Rahal is hardly unfamiliar with his famous boss, who he's known since Graham was a four-year-old bundle of energy in perpetual orbit around his racing legend father Bobby, a longtime friend of Letterman. And Graham can be as quick with his dry wit as he is in a race car. He famously flashed his driving talent during his historic IndyCar debut in 2008 at St. Petersburg where, at 18, he became the youngest winner ever in major open-wheel racing.

But unless it's on the track, Rahal would rather takes things more slowly. He could've started out racing for his father, the former three-time series champion, 1986 Indy 500 winner, and the man who puts the Rahal in Rahal Letterman Lanigan. But Graham wanted to pay his dues. Altogether, he's raced for four teams -- five, if you count the two races he ran for his dad and Letterman in 2010. During the past two years, he drove for Chip Ganassi Racing, and that stint was marked as much by his lack of collaborative chemistry with teammates Dario Franchitti and Charlie Kimball as it was by his absence from the podium.

Rahal has only one victory in 77 career starts, but it's more than mere coincidence that nepotism now gives him a solid shot at reversing his fortunes.

"At some point you have to sit back and say, 'Ok, what's best here?'" he said. "'What's best for myself? What's best for my dad and our family? What's best for our team? And, frankly, what's best for our sponsors?' If you look at every one of those things, then the team that I'd always select is my dad's."

The hope is that Graham doesn't get tired of his dad's voice, the one he'll hear crackling over the radio now that Bobby is his chief race strategist. IndyCar fans have seen this kind of connection dropped before -- when Michael Andretti called races for his son Marco during the 2011 season, then called it quits a month into the following year.

But Graham insists that he and his dad "get along extremely well" and "have a lot of respect for each other." The clearest messages pass between them with few words.
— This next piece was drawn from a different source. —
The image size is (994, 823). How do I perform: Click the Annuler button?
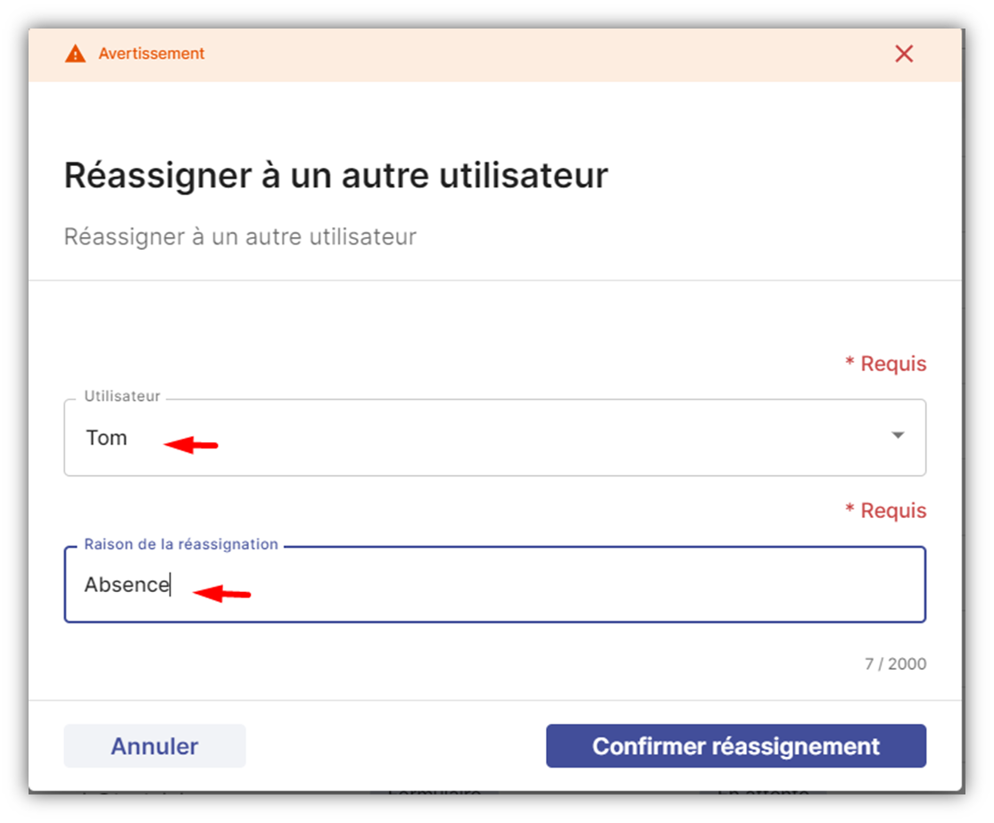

Before the season, Bobby had a gym built at RLL headquarters in Brownsburg, Ind., complete with a personal trainer. Graham repaid that investment with a 12-pound weight loss. His lighter frame along with a garage that has churned out cars that have run better than they've finished have Graham confident in his chances of reaching victory lane for the first time since his coming out party in St. Pete six years ago, which landed him his first guest spot on The Late Show.

As for IndyCar's desire to reach more casual fans, Rahal thinks the series should stick with what it promotes best -- "the fastest, most badass machines in the world," he said -- rather than act on the advice of a report it recently commissioned from the Boston Consulting Group and assign specific personalities to each drivers, a la NASCAR. But that would be a disservice to the many personalities that clash in this sport. Some of its brightest sparks are the ones that fly between Rahal and Andretti, a family rivalry that goes back generations.

"If I want to beat anybody, he's definitely one of the guys I always target," said Rahal of Marco, who he further describes as "a Hollywood type, always tweeting about Paris Hilton" to his "typical Midwestern quieter guy."

Another target in Rahal's sights is NASCAR. He wants IndyCar to better compete with the stock car series for fans as well as top drivers. "I know a lot of guys like Jimmie Johnson who love IndyCar racing," he said. "I think they'd love to drive one someday. But in many cases their team owners don't allow them. If we can get this sport's popularity back to the level where drivers are earning a really good living and the fans are watching and the sponsors are coming back, then, yeah, we can draw some of those [NASCAR] guys back."

All of this is very big talk, yes. And yet it couldn't be better suited to a man who now races for one of the fastest wits around. Nailing Letterman's Top Ten, for all of its pressure, seemed like such a waste of worry for Graham. Lines, after all, are what he delivers best. Whether he finally backs up the talk is a subject for another list, one worth keeping as the new IndyCar campaign unfolds.